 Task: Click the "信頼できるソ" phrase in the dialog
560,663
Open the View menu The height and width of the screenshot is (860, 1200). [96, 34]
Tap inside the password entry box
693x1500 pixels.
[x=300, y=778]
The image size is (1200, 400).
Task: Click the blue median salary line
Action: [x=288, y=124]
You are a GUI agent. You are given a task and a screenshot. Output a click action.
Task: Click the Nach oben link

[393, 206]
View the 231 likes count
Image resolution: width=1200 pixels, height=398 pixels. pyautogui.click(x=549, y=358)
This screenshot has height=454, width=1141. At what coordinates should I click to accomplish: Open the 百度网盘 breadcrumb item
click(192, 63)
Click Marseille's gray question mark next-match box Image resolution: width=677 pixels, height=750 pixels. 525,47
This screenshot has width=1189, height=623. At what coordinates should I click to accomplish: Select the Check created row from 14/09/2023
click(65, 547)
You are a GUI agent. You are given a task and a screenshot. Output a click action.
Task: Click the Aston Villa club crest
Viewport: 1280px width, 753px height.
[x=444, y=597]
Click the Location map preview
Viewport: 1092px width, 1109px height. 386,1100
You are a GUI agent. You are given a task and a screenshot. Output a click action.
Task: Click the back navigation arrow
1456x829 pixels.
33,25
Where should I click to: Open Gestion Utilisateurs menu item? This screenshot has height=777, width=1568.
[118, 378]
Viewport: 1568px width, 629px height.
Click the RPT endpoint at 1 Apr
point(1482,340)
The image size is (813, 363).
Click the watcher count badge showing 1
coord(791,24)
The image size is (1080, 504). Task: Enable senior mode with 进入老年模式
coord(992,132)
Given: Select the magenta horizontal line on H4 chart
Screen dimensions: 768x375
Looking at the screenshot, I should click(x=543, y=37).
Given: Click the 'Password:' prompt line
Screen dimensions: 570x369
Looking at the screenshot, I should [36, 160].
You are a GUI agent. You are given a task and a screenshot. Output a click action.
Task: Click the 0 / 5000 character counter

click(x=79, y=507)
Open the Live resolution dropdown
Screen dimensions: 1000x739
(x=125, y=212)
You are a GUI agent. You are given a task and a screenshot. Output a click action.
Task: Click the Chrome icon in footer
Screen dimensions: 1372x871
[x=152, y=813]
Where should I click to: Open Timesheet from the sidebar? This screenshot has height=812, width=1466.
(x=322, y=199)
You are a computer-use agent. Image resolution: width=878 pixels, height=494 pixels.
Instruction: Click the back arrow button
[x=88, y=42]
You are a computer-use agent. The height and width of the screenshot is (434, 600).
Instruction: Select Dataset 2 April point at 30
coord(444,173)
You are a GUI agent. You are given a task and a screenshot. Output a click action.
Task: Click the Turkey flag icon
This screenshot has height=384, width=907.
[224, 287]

ABOUT THIS TASK - The answer must consist of every line from the entries above that contains "computer".

WRITTEN ANSWER -
You are a computer-use agent. Image resolution: width=878 pixels, height=494 pixels.
You are a computer-use agent. The height and width of the screenshot is (434, 600).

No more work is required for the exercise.